(Material provided)

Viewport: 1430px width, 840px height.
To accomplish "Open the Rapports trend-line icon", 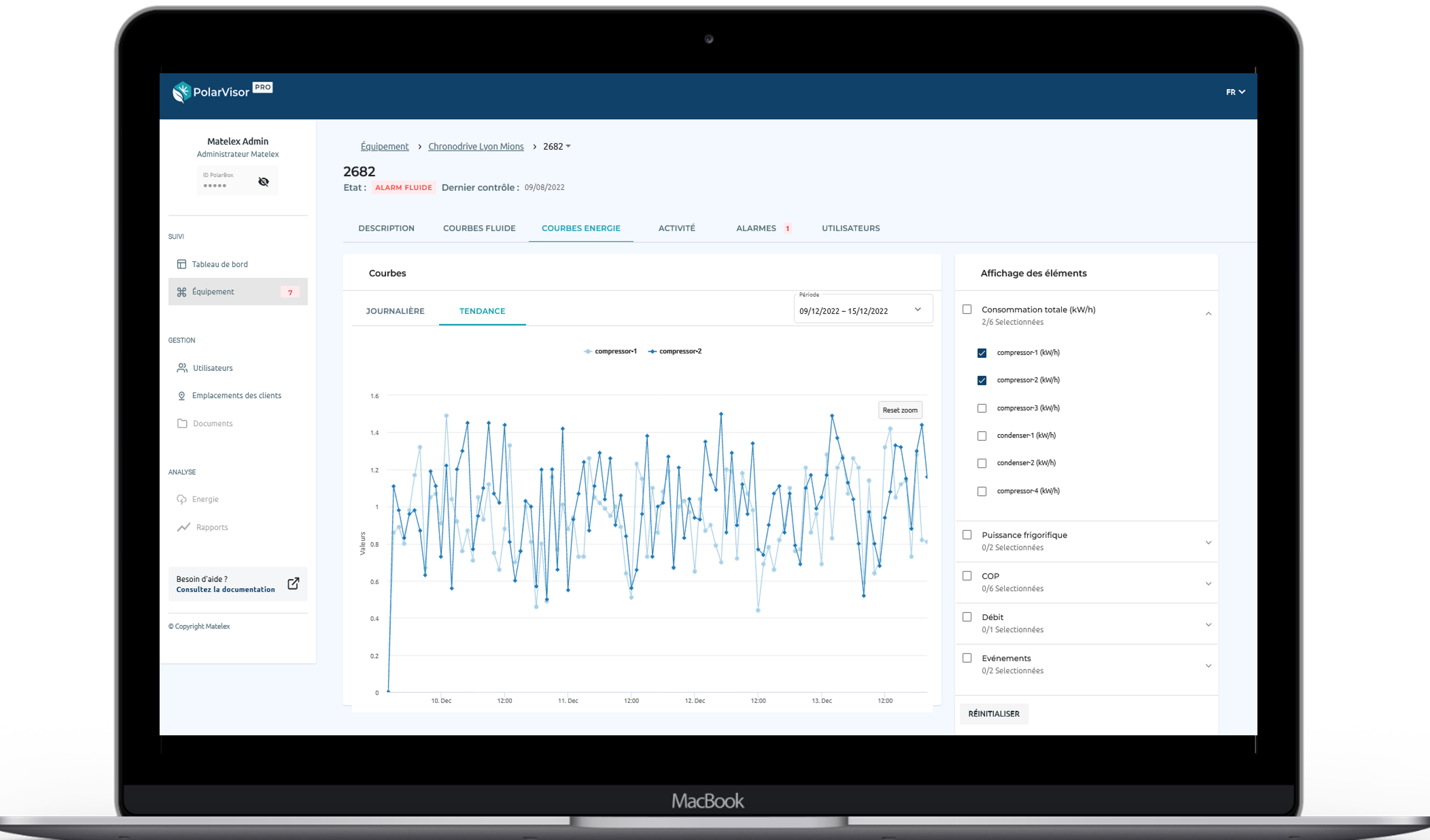I will 183,527.
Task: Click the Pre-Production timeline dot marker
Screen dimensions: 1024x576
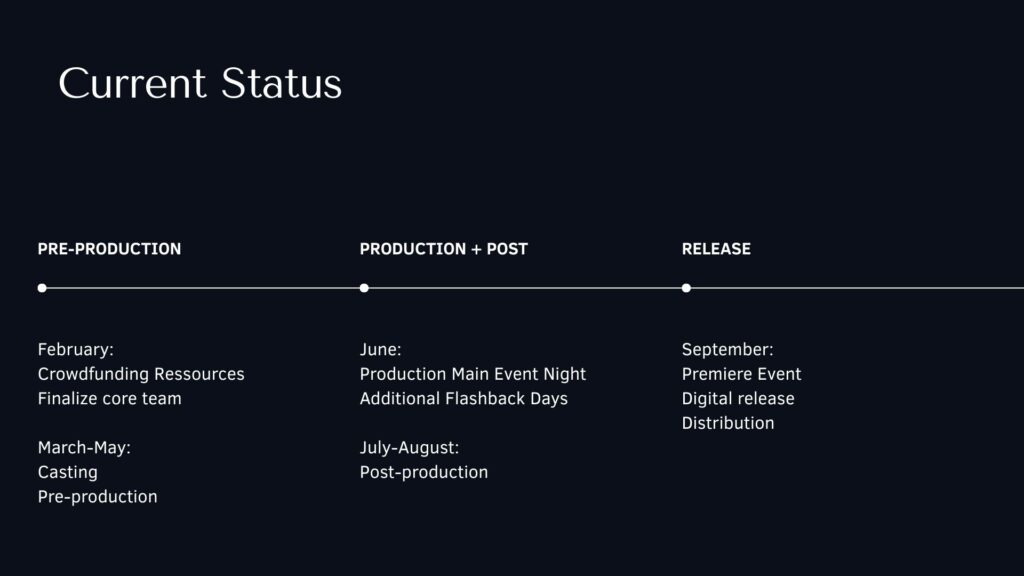Action: click(x=42, y=288)
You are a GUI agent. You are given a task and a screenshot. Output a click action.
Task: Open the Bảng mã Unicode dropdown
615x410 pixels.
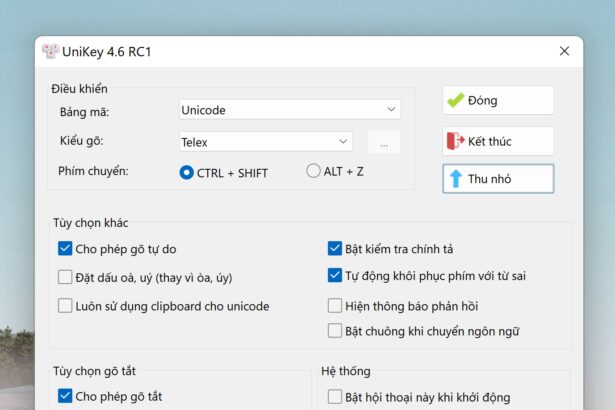pyautogui.click(x=290, y=109)

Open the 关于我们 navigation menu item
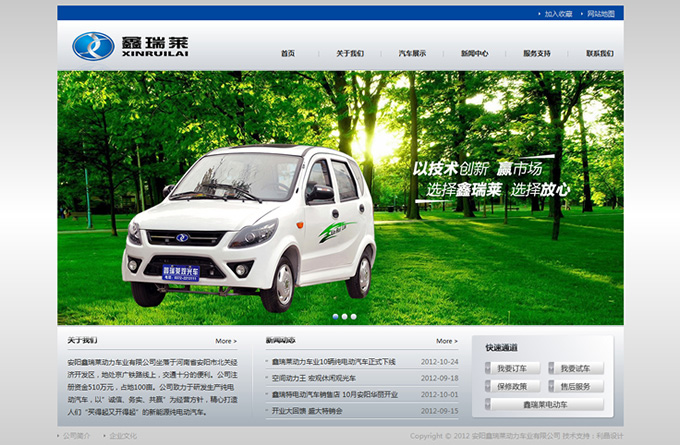coord(350,53)
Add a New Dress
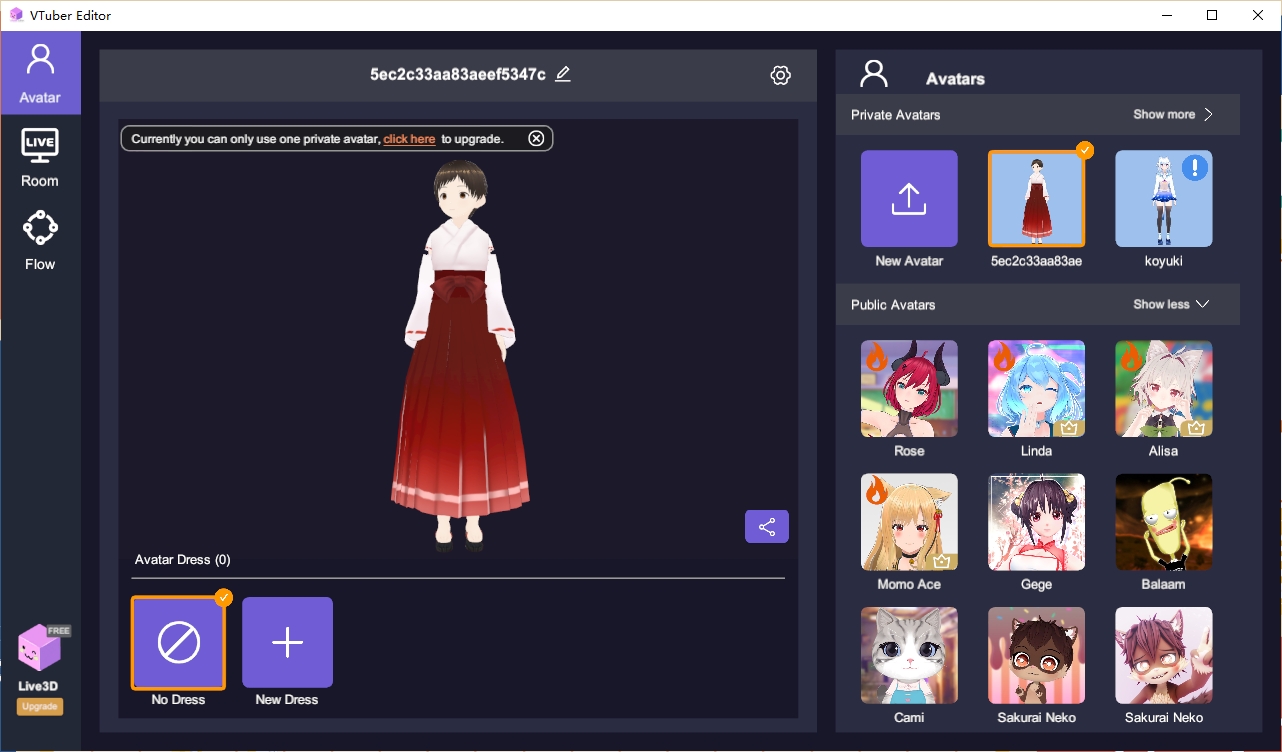The width and height of the screenshot is (1282, 752). [287, 642]
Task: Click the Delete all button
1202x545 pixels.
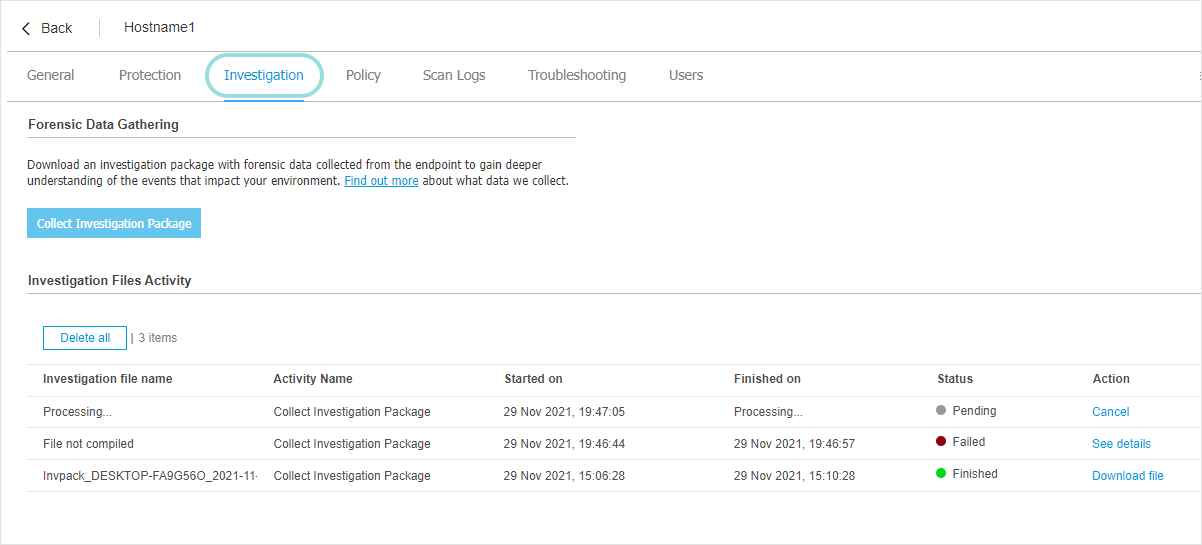Action: tap(85, 338)
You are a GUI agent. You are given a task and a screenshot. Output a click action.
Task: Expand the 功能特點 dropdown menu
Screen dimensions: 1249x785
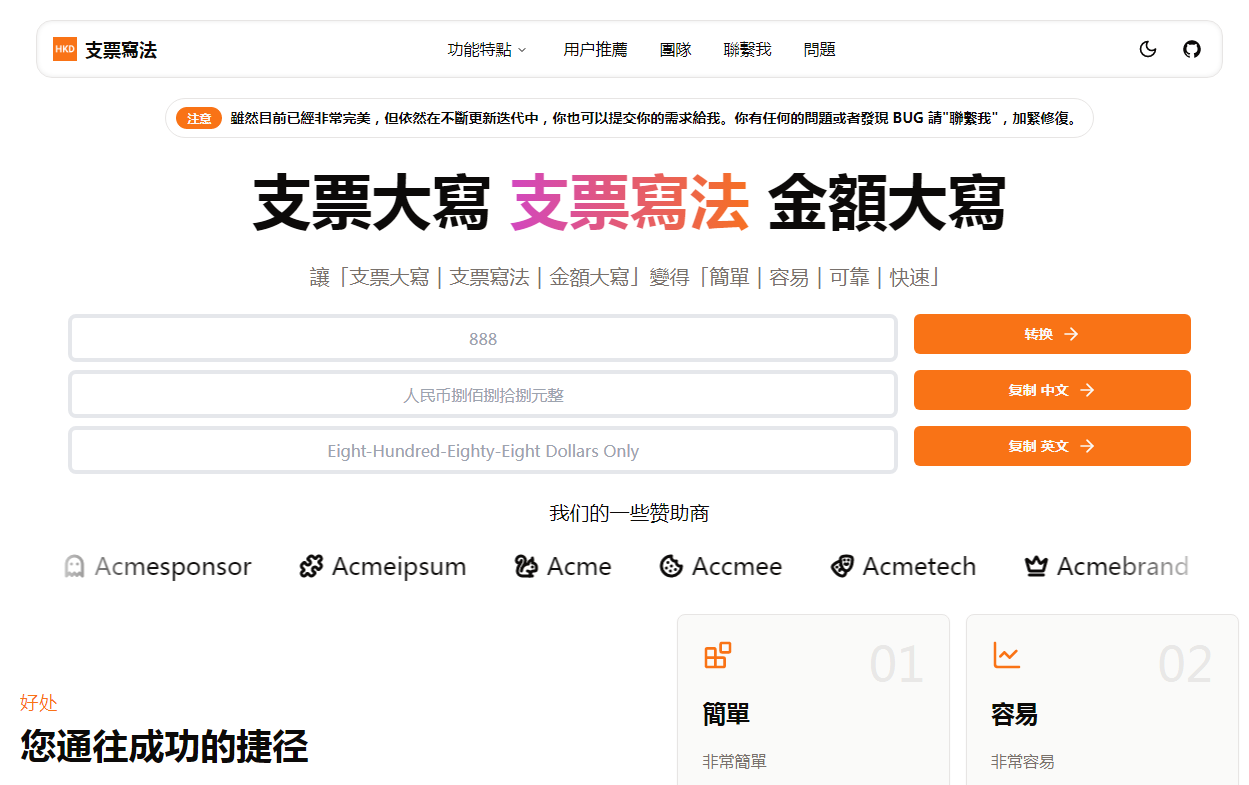[x=487, y=49]

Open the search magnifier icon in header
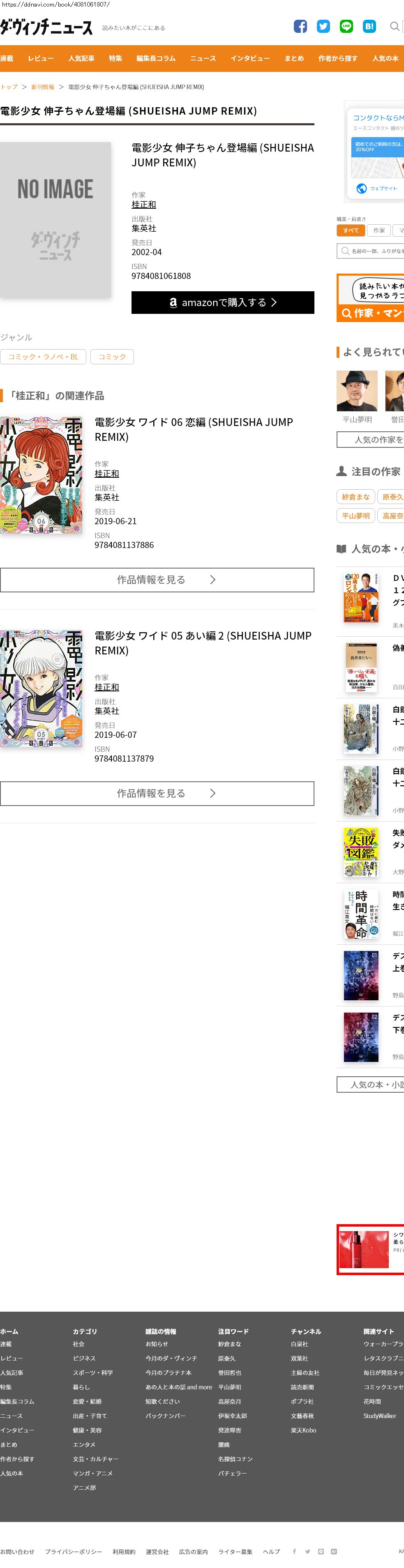[394, 26]
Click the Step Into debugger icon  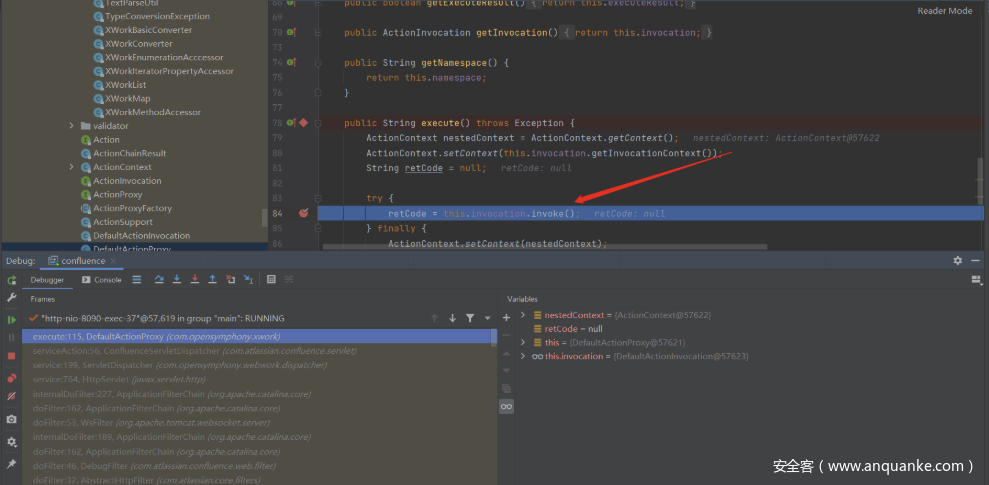(176, 280)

(End Material provided)

**Instructions to follow:**
Return every line of the preceding records in which the word "dropdown" appears.

**Solution:**
Task: Open the Bảng mã Unicode dropdown
Task: Expand the 功能特點 dropdown menu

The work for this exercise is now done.